§ **SELECTED EXCERPT**:
═══
[PATCH] mm/memremap: Introduce pgmap_request_folio() using pgmap offsets
Felix Kuehling
felix.kuehling at amd.com
Thu Oct 20 22:32:23 UTC 2022
Am 2022-10-20 um 17:56 schrieb Dan Williams:
> A 'struct dev_pagemap' (pgmap) represents a collection of ZONE_DEVICE
> pages. The pgmap is a reference counted object that serves a similar
> role as a 'struct request_queue'. Live references are obtained for each
> in flight request / page, and once a page's reference count drops to
> zero the associated pin of the pgmap is dropped as well. While a page is
> idle nothing should be accessing it because that is effectively a
> use-after-free situation. Unfortunately, all current ZONE_DEVICE
> implementations deploy a layering violation to manage requests to
> activate pages owned by a pgmap. Specifically, they take steps like walk
> the pfns that were previously assigned at memremap_pages() time and use
> pfn_to_page() to recall metadata like page->pgmap, or make use of other
> data like page->zone_device_data.
>
> The first step towards correcting that situation is to provide a
> API to get access to a pgmap page that does not require the caller to
> know the pfn, nor access any fields of an idle page. Ideally this API
> would be able to support dynamic page creation instead of the current
> status quo of pre-allocating and initializing pages.
If I understand it correctly, the current code works because the struct
pages are pre-allocated. Is the end-goal here to make the struct page
allocation for ZONE_DEVICE pages dynamic.
>
> On a prompt from Jason, introduce pgmap_request_folio() that operates on
> an offset into a pgmap.
This looks like it would make it fairly easy to request larger (higher
order) folios for physically contiguous device memory allocations in the
future.
═══
§ **STORED RECORDS**:
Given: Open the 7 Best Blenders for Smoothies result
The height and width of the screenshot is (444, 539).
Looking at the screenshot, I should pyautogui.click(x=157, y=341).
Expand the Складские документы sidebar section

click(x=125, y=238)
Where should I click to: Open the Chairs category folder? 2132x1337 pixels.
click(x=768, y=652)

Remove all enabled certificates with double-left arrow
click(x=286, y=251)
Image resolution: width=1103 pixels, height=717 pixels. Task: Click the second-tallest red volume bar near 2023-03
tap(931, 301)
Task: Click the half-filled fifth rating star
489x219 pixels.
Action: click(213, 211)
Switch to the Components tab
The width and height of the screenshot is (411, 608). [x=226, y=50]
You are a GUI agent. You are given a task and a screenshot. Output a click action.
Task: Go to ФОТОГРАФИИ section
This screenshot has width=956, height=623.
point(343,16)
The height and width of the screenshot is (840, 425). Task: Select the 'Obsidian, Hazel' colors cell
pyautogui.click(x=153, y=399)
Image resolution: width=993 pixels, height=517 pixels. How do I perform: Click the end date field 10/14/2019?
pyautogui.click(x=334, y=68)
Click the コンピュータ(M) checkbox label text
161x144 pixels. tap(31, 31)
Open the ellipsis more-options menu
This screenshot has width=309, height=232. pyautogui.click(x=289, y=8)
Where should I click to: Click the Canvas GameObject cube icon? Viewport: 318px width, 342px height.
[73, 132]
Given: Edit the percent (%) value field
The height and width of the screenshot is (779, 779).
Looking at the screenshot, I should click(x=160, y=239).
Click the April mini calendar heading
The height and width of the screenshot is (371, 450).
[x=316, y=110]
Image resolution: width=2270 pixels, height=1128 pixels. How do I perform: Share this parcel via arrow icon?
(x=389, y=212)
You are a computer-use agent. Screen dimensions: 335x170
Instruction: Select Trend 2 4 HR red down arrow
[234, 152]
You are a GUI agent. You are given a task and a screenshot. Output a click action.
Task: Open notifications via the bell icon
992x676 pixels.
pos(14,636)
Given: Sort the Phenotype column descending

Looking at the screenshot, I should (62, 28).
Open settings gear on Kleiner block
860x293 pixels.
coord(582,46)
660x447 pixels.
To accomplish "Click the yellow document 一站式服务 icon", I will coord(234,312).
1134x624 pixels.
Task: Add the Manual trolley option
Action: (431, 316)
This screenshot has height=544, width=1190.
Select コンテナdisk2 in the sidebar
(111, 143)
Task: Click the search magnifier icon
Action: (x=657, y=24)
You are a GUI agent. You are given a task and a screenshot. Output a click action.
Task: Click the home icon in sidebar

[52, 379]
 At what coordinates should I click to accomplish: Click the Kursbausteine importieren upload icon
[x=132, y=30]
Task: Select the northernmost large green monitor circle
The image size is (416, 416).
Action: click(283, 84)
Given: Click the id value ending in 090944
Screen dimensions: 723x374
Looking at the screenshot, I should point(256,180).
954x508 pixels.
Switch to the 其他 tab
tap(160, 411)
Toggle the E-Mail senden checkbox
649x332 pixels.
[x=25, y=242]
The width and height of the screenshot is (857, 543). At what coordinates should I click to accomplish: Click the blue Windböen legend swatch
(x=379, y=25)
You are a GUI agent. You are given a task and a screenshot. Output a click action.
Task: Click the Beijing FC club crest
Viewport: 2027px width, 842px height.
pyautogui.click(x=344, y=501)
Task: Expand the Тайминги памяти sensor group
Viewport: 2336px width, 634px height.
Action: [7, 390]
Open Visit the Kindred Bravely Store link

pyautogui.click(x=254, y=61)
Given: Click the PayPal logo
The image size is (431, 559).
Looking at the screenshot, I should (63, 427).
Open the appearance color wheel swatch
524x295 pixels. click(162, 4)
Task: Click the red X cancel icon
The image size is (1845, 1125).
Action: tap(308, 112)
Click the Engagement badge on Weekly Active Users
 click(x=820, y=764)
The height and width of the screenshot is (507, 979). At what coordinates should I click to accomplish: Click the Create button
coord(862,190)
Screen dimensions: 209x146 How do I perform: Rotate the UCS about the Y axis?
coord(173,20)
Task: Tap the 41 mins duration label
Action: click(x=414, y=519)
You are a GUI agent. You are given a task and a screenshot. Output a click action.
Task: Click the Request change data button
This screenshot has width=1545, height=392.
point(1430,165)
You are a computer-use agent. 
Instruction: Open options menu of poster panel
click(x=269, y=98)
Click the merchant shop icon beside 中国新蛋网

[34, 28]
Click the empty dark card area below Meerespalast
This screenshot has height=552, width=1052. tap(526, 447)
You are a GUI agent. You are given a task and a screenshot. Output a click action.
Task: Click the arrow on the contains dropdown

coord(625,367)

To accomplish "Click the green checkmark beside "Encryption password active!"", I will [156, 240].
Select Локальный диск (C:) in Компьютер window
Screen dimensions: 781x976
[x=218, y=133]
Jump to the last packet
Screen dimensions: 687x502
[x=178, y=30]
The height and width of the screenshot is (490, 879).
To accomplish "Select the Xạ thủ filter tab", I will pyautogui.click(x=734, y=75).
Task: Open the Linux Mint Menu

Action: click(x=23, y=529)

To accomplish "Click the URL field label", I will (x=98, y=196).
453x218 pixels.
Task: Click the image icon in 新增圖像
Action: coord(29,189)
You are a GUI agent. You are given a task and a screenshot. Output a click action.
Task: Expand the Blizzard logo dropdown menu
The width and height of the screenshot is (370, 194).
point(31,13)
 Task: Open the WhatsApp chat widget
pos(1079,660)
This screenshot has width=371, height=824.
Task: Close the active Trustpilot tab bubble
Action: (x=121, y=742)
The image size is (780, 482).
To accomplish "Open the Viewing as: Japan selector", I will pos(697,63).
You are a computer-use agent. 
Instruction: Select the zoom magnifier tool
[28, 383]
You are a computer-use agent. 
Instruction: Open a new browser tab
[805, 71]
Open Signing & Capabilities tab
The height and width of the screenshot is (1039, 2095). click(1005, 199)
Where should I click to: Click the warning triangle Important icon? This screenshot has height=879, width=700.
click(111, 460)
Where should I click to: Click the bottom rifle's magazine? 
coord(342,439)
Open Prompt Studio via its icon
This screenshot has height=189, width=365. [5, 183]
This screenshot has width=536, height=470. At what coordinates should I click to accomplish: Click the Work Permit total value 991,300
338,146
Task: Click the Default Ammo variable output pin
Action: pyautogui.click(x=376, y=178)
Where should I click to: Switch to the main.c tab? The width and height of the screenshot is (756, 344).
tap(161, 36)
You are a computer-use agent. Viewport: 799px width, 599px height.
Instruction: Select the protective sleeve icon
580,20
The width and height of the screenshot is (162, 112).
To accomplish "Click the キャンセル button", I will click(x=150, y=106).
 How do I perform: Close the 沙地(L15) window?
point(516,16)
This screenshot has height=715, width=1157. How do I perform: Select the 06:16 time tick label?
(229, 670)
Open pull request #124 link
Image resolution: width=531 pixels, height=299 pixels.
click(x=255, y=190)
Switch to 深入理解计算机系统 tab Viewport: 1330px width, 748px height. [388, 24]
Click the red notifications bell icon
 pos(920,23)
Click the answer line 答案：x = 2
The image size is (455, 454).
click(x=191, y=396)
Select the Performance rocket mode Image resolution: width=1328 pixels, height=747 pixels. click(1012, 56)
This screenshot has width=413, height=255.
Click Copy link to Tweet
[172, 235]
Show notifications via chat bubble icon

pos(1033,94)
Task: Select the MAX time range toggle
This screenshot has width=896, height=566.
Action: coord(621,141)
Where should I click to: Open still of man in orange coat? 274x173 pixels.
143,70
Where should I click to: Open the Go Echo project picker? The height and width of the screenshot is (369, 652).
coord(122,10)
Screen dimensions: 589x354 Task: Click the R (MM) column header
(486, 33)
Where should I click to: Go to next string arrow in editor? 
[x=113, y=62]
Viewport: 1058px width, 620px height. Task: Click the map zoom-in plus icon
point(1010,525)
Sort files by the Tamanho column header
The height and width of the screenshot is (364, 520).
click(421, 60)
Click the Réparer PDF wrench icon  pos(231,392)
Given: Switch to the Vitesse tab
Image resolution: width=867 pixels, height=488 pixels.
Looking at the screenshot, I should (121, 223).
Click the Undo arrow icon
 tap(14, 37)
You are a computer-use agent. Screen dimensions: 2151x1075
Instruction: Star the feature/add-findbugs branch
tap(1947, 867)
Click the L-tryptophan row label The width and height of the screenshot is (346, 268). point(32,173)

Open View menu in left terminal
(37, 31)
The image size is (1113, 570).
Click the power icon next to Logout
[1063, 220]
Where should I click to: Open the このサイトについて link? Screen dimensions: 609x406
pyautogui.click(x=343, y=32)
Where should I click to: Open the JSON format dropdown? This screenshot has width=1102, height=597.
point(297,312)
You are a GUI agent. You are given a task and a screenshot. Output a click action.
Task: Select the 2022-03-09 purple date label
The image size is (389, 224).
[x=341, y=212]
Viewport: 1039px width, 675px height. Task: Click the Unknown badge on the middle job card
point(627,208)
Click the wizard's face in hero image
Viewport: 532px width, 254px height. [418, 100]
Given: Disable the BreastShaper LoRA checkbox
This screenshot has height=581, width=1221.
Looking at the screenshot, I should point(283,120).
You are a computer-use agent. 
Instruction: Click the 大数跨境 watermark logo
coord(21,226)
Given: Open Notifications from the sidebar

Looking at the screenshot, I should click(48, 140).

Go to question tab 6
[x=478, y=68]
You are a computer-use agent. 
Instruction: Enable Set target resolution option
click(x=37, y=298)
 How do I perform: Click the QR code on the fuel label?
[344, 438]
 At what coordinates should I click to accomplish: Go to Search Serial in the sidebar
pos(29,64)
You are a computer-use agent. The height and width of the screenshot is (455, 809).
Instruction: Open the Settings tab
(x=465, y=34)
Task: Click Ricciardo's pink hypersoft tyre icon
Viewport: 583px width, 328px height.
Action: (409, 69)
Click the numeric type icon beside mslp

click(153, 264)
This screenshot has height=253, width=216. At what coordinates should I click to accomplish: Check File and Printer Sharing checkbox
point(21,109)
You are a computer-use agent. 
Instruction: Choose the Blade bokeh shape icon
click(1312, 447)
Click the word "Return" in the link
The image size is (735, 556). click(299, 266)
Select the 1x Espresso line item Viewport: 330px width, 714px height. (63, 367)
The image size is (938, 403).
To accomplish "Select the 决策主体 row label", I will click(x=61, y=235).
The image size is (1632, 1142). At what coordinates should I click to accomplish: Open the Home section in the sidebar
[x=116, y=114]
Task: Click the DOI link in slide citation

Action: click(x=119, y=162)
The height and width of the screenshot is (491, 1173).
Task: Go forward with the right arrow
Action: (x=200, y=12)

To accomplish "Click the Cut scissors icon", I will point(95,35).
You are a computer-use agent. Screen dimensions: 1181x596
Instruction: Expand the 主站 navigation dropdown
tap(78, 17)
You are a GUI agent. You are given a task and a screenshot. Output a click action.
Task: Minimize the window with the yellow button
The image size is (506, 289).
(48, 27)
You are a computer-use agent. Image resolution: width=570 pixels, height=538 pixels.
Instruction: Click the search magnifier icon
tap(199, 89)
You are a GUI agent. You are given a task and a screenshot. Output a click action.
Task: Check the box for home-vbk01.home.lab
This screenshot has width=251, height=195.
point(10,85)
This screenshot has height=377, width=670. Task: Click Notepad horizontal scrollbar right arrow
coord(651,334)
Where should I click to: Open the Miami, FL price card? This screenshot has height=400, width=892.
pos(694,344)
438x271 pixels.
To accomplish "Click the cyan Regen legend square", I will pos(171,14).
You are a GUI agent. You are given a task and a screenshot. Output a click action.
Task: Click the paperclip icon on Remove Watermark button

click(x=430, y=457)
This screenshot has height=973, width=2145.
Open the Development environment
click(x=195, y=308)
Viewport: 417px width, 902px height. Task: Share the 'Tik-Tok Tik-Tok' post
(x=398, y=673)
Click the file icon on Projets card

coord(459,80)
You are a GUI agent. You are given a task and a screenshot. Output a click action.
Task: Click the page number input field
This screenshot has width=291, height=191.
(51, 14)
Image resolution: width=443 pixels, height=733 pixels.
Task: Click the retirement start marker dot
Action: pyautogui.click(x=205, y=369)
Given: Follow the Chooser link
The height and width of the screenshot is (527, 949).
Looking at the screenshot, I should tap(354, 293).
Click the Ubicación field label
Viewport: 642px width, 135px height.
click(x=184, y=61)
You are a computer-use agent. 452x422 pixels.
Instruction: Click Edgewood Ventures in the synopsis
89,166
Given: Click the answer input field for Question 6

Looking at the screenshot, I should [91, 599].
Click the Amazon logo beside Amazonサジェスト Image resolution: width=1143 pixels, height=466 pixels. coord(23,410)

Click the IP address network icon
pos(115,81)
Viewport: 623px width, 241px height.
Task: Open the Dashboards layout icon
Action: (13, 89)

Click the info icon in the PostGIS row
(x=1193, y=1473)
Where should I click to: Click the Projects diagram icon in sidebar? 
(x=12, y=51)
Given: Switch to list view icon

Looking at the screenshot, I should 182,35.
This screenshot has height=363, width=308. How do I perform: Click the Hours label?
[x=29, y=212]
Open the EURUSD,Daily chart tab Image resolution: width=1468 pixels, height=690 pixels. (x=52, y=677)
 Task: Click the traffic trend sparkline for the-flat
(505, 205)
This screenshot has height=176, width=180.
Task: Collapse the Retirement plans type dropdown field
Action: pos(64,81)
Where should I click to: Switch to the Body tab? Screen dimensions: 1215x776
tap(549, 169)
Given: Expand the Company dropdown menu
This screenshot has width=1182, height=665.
═══
§ **WORK REQUIRED**: Continue the mailing list reply about pgmap_request_folio() from its last sentence, keeping the same reviewer's voice.

§ **WRITTEN REPLY**:
> It replaces the shortlived
> pgmap_request_folios() that was continuing the layering violation of
> assuming pages are available to be consulted before asking the pgmap to
> make them available.
>
> For now this only converts the callers to lookup the pgmap and generate
> the pgmap offset, but it does not do the deeper cleanup of teaching
> those call sites to generate those arguments without walking the page
> metadata. For next steps it appears the DEVICE_PRIVATE implementations
> could plumb the pgmap into the necessary callsites and switch to using
> gen_pool_alloc() to track which offsets of a pgmap are allocated.
Wouldn't that duplicate whatever device memory allocator we already have
in our driver? Couldn't I just take the memory allocation from our TTM
allocator and make necessary pgmap_request_folio calls to allocate the
corresponding pages from the pgmap? Or does the pgmap allocation need a
finer granularity than the device memory allocation?
Regards,
Felix
> For
> DAX, dax_direct_access() could switch from returning pfns to returning
> the associated @pgmap and @pgmap_offset. Those changes are saved for
> follow-on work.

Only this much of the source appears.